Odoi-Oywelowo added that radical US Pentecostal communities had specifically sponsored homophobic and anti-LGBT+ lawmaking in Africa. He claimed that, in 2022, they spent $26m to promote the new anti-homosexuality law. This is an extraordinary amount of money in any case. However, it’s even more astounding given that Uganda’s average gross domestic product was just $884 in 2021.
Doubly colonised
In this way, Uganda – and Africa more broadly – finds itself colonised twice over. Europeans brought and enforced Christian-inflected homophobia. This was normalised so effectively that it is now spoken of as a Ugandan value and framed in opposition to the decadent homosexuality of Europe and America. In fact, Okereke explained that:
For Ugandan and African homophobes, the reverse is the case.
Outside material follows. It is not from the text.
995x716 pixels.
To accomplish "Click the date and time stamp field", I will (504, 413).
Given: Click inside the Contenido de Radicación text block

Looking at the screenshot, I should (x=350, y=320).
It gives them a premise for absolution—an anticolonial veneer that allows them to say, “This was brought here from abroad, and we need to eradicate it.”
Second, American evangelists losing their battles on the home front shifted their focus to Africa. The same poverty inflicted by colonisation made nations like Uganda ripe for exploitation by seemingly endless supplies of US money.
The homophobic and anti-LGBT+ rhetoric sweeping East Africa is monstrous. This fact is only made worse by the knowledge that it is a monster created by Europe and the US, and it represents a Christian fundamentalist vision of society.